En el discurso oficial del jurado, se dijo que la Concha de Oro estaba justificada porque “Blue Moon” ahondaba en “el fantasma de la libertad y el lado salvaje de la vida”. Y es cierto, pero aunque la historia de Grigore hable de un mundo y un tiempo que al tejido crítico, privilegiado y envejecido, le quede lejos, la distinción se queda grande. El filme es una ópera prima al alcance muy pocos, quizá pocas, demasiado ensimismado y escapista a veces, hasta tramposo en lo que elige y no elige mostrar. La reflexión a la que invita, quizá también con la “¿Quién lo impide?” de Jonás Trueba, es muy interesante, pero insuficiente para que la posteridad, salvo corrección histórica, nos hable de ella como sí hará con otras obras que se han visto estos días en San Sebastián.

¿Para qué demonios sirve un festival de cine?

Según el relato bíblico, ese que a lo largo de la historia ha encontrado más anunciantes que lectores, lo que cargó Jesucristo en su vía crucis era el travesaño, y no la cruz entera. Algo parecido ocurre con los festivales de cine, en los que los opinólogos suelen quedar sepultados por un torrente de películas que es imposible abarcar desde lo humano. Por eso, cuando una película como «Blue Moon» (Alina Grigore, 2021) gana la Concha de Oro en San Sebastián, nos queda el recuerdo de la cruz, de las críticas sesudas, pero nunca el del tablón horizontal, el de la misma consciencia colectiva en la que se enmarcan las películas. Después de revisar el filme rumano, gracias a su amable equipo de prensa, lo cierto es que el calado de la película —en un festival que todavía se ha celebrado en pandemia— gana muchos matices. No, no se trata de un cambio de parecer repentino y todavía obras como la danesa «As In Heaven» o «El buen patrón» de Fernando León de Aranoa se sienten superiores, si no que la decisión del jurado se vuelve lógica.

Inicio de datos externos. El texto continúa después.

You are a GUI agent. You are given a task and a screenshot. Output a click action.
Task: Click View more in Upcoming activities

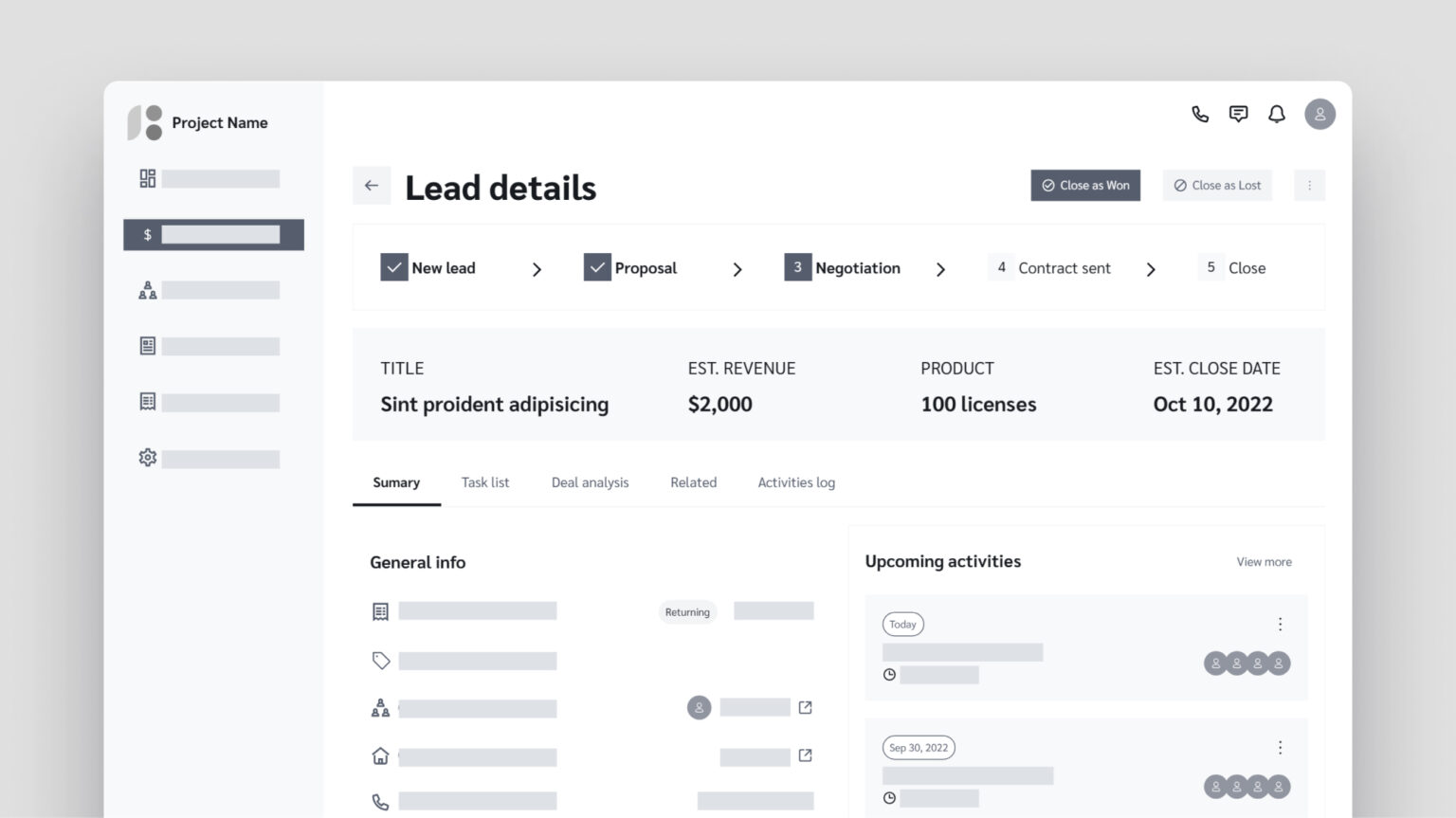[1264, 562]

Dea Kulumbegashvili, presidenta del jurado y premio el año pasado con su ópera prima, hizo lo más valiente —que no arriesgado— e hizo del palmarés una marca de clase. No hay que irse al análisis material o al marxismo que implica la palabra, si no a la mera separación de estratos que existe en ese cine que nos devuelve la mirada tras la explosión del virus. Más sencillo: hay quienes pueden hacer cine con más facilidad que otros. Levantar una película en Dinamarca, por onírica y sentida que sea, es infinitamente más fácil que hacerlo en Rumanía, con un proyecto sobre los límites de la violación o el círculo infinito de la violencia familiar. ¿Es un pecado sentir más cerca un cine que otro? ¿No habíamos superado el debate de la objetividad en el séptimo arte desde su misma concepción? Por eso, en un mundo en el que el cómo cada vez importa más que el qué, y cuando las grandes citas del cine están dominadas por empresas que cotizan en bolsa, la última pregunta es la más importante: ¿Para qué demonios sirve un festival de cine? Y sirva como personalización, para hablar de esas empresas que llaman «contenido» a las películas y también para personalidades como la de Kulumbegashvili que, a falta de una expresión mejor, se ha vuelto a dar el premio a la Mejor Película «a sí misma».
Si la marca de clase es polémica en sí misma, entrar en la de género da para una guerra a campo abierto. Llorar por encontrar solo un hombre en el palmarés es no tener memoria, pero negar que la revolución está llena de mujeres privilegiadas y pijas no debería ser Vía Dolorosa para nadie. Los demonios, que explican San Sebastián y cualquier otro festival moderno, son tentadores, pero al final solo el tiempo nos hará dar con la Verónica.